▸ **Extract to read**:
— begin —

Sequence and Series Formulas





Sequence and Series Formulas

A sequence is a ordered list of numbers and series is the sum of the term of sequence.

Some of the important formulas of sequence and series are given below:-

Arithmetic Series

1. For the numbers in arithmetic progression,

N’th terms: u_n = a +(n-1) d

Where a = first terms, d = common difference.

N’th mean: X_n = a + \dfrac{n(b-a)}{n-1}

2.  For the arithmetic series,

The last term (1) = a + (n-1)d

The sum, S_n = \dfrac{1}{2}n \{2a + (n-1)d \} = \dfrac{1}{2} n (a+1)

— end —

▸ **Task requirements**:
#1 In the sequence and series formulas, what does the letter d stand for in the nth-term formula for an arithmetic progression?
#2 How does the formulas page explain the relationship between a sequence and a series? Answer in one to three sentences.
#3 Carry on the sequence and series formulas page from the point where it stops.

▸ **Available data**:
— begin —

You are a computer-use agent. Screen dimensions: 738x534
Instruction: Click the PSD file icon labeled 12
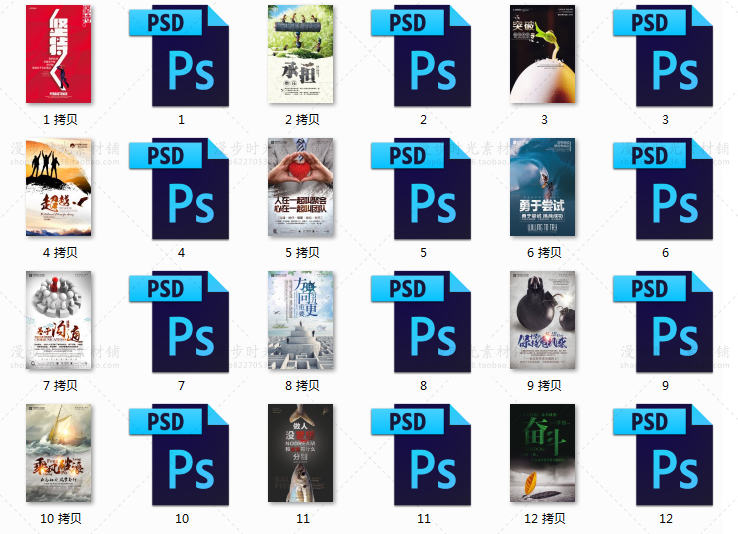pos(665,454)
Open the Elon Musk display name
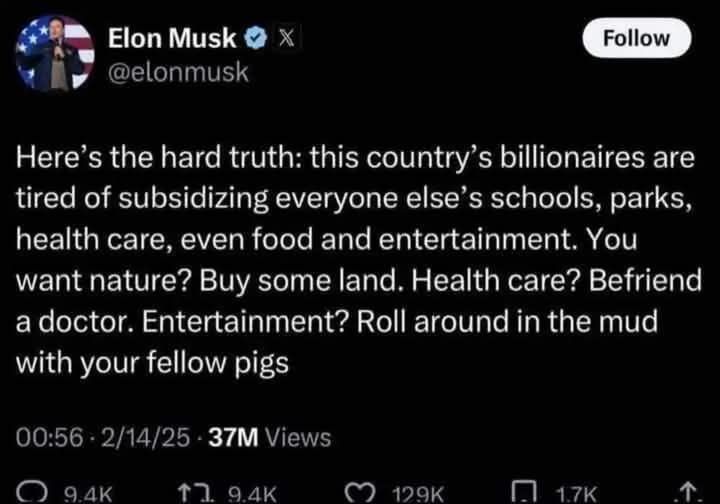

— end —

▸ **Replies**:
#1 The common difference.

#2 A sequence is an ordered list of numbers. A series is the sum of the terms of that sequence.

#3
3. Sum of squares of n natural numbers S_n = \dfrac{n(n + 1)(2n + 1)}{6}

4. Sum of cubes of n natural numbers S_n = \{ \dfrac{n(n + 1)}{2} \}^2

5. For the numbers in geometric progression,

N’th term: u_n = ar^{n-1} and n’th mean, X_n = a \left( \dfrac{b}{a} \right)^{\dfrac{n}{n + 1}}

Geometric Series

1. For the geometric series, the sum

S_n = \dfrac{a ( r^n - 1)}{r-1} if r > 1, S_n =\dfrac{a (1 - r^n)}{1 - r} if r < 1

S_n = \dfrac{a - rl}{1 - r} if, r < 1, S_n = \dfrac{a}{1 - r} if  n is very large,

2. For any two numbers a and b.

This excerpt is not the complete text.